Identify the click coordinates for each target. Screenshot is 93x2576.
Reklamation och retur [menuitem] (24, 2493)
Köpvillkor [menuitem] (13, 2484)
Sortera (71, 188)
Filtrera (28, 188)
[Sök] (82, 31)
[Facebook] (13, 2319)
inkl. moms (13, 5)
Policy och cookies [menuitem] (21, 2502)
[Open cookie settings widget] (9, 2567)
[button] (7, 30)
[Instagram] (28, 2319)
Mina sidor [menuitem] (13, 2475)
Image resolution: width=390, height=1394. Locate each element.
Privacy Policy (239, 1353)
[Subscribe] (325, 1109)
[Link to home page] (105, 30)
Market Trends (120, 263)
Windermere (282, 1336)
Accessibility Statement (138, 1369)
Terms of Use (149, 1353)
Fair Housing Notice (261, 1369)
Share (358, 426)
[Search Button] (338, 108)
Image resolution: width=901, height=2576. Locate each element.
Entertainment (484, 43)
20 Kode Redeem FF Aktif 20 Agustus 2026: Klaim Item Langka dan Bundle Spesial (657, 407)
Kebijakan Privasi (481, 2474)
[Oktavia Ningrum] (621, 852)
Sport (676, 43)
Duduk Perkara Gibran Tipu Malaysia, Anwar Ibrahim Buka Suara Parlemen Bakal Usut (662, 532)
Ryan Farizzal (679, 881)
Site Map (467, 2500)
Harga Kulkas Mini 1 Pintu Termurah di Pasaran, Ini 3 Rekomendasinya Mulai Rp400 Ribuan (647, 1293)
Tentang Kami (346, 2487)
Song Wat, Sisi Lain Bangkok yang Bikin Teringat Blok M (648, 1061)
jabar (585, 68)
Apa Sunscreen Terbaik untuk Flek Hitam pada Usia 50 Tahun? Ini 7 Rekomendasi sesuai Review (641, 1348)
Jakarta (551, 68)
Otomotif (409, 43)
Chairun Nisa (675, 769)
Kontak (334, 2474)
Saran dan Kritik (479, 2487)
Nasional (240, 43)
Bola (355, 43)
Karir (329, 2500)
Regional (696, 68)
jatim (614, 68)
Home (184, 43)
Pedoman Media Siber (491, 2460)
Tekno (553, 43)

☆ ☆ ☆

◆ AIM OF THE TASK ◆
I need every line from the material that contains the word "Locate".

◆ THE COMPLETED TASK ◆
Image resolution: width=390, height=1394. Locate each element.
Image resolution: width=901, height=2576. Locate each element.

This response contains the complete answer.